Showing posts with label folklore. Show all posts
Showing posts with label folklore. Show all posts

Tuesday, January 3, 2012

Bound for Tulsa

The NY Times editorial about Oklahoma finally embracing its rambling son, Woody Guthrie, with a study center for his archives didn't mention his fellow exiled Oklahoman friend Jim Thompson, or Bound for Glory. But it did note the currency and poignancy of his songs like "Deportee" and that they could be heard recently on the lips of Occupy protesters. As the archive will reveal, there's more to Guthrie than folk songs, even though that's plenty.
    Guthrie is featured in the Smithsonian documentary by Spark Media, Worlds of Sound: The Ballad of Folkways, which I happily worked on.

Monday, August 29, 2011

Stetson Kennedy Delved into Florida Life


Stetson Kennedy records his wife Edith in 1939.

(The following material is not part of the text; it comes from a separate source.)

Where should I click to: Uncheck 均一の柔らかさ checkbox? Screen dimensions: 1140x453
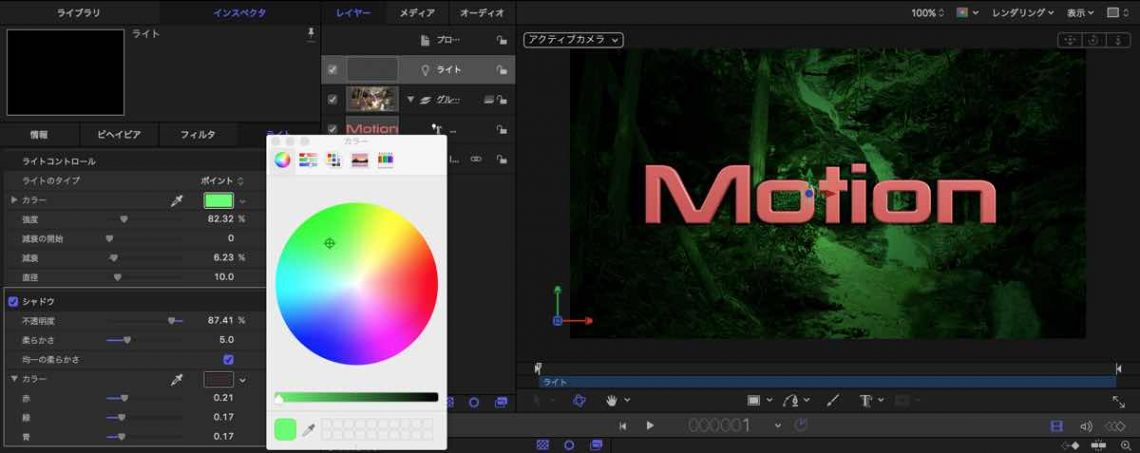[228, 359]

Stetson Kennedy, who died on Saturday as Hurricane Irene stormed up the East Coast, had a love of justice and relished how people faced life and its challenges. He was a few weeks short of his 95th birthday.
    As a teenager in Jacksonville, Florida, Kennedy worked for his father’s furniture store, sometimes collecting payments and other times having to repossess items people could no longer afford as the Great Depression worsened. A stove might still be hot from the last meal cooked on it when he hauled it off, he recalled in interviews for Soul of a People.
    Even then, Kennedy was struck by how Floridians spoke, black and white. He knew he was “hearing a subculture, or two subcultures really, that had significance and flavor.”
    As a student during the Great Depression, he studied natural science before leaving college and becoming a student of human nature. He started gathering folklore and sayings in the varied communities of Key West, where he met his first wife. He found it remarkable how the island’s Cuban community, despite poverty, “were really enjoying life in a way that I’d never seen anybody enjoying life. Even in hard times, people made time for song, dance, and food.
    Kennedy joined the Florida Writers’ Project in December 1937 and worked on it as editor and folklorist for several years. He worked with Zora Neale Hurston on Florida folklore for the WPA Guide to Florida, and corresponded with Richard Wright about Wright’s essays on how to depict black culture. (He later visited with Wright in France when both were expatriates in the 1950s.) In 1939 Kennedy led one leg of a recording expedition that used portable sound equipment from the Library of Congress to record the stories and songs of a richly varied southern Florida. He interviewed his first wife Edith and her Cuban relatives in Ybor City and recorded the life stories of Bahamian midwives further south.
    Having grown up privileged by a culture of segregation, Kennedy felt a responsibility to fight its injustices, and help expose those who exploited them in groups like the Ku Klux Klan. His undercover work led to him broadcast silly ritual codes in episodes of the Superman radio series in the late 1940s, and lay bare the brutal facts of their intimidation and terror. He ran for the U.S. Senate with a write-in candidacy in 1950, aided by a campaign song by Woody Guthrie. In his later years in Florida, he also championed environmental and labor causes. Kennedy’s life is the subject of a forthcoming film by Andrea Kalin. To learn more, visit the Stetson Kennedy website maintained by his grandson.

Tuesday, August 18, 2009

Hearing a Culture Change in Florida

Seventy years ago this month, Zora Neale Hurston began a landmark field recording tour, traveling down through Florida’s hot coastal towns and turpentine camps, gathering songs that people sang to each other: hard songs and mythic stories, with all the power and struggle of life.

Hurston had mapped out the Florida tour in her head, with stops chosen to get Spanish-influenced songs, African-flavored songs, and tunes harking back to Old English. Then she wrote up her plan in a memo and sent it to Washington.

As her younger white colleague Stetson Kennedy remembered, Hurston called folklore the “boiled down pot liquor of human living,” and prized it dearly. She knew the world was changing and that cultures would continue to collide and make new things in those collisions, but she aimed to capture the essence of what had come down to her.

Her plan finally got support with the loan of a state-of-the-art recording machine – a massive beast that required two men to carry – from the Library of Congress.

Just weeks before the end of her time on the WPA, the recording tour she proposed came about and the converted ambulance hauling the recording machine rolled into Jacksonville. She began at a soup kitchen there, recording gospel songs across town from the state office of the WPA Writers’ Project where the white WPA writers worked. Because of Jim Crow segregation, the half dozen African-Americans on the Florida staff worked from another office near the soup kitchen. Hurston herself worked mostly from her hometown of Eatonville.

Songs that she and her WPA coworkers recorded that summer (and again that winter) would roil through American popular culture for decades. “The Sloop John B,” for example: the WPA recordings capture Bahamian and Dixieland versions of the song, which dates back to 1900. It would later have incarnations in folk music, then rock and roll, ending up on Rolling Stone’s list of the 500 Greatest Songs of All Time. "Ninety-nine and Half Won't Do," a gospel song, would get a soul version from Wilson Pickett.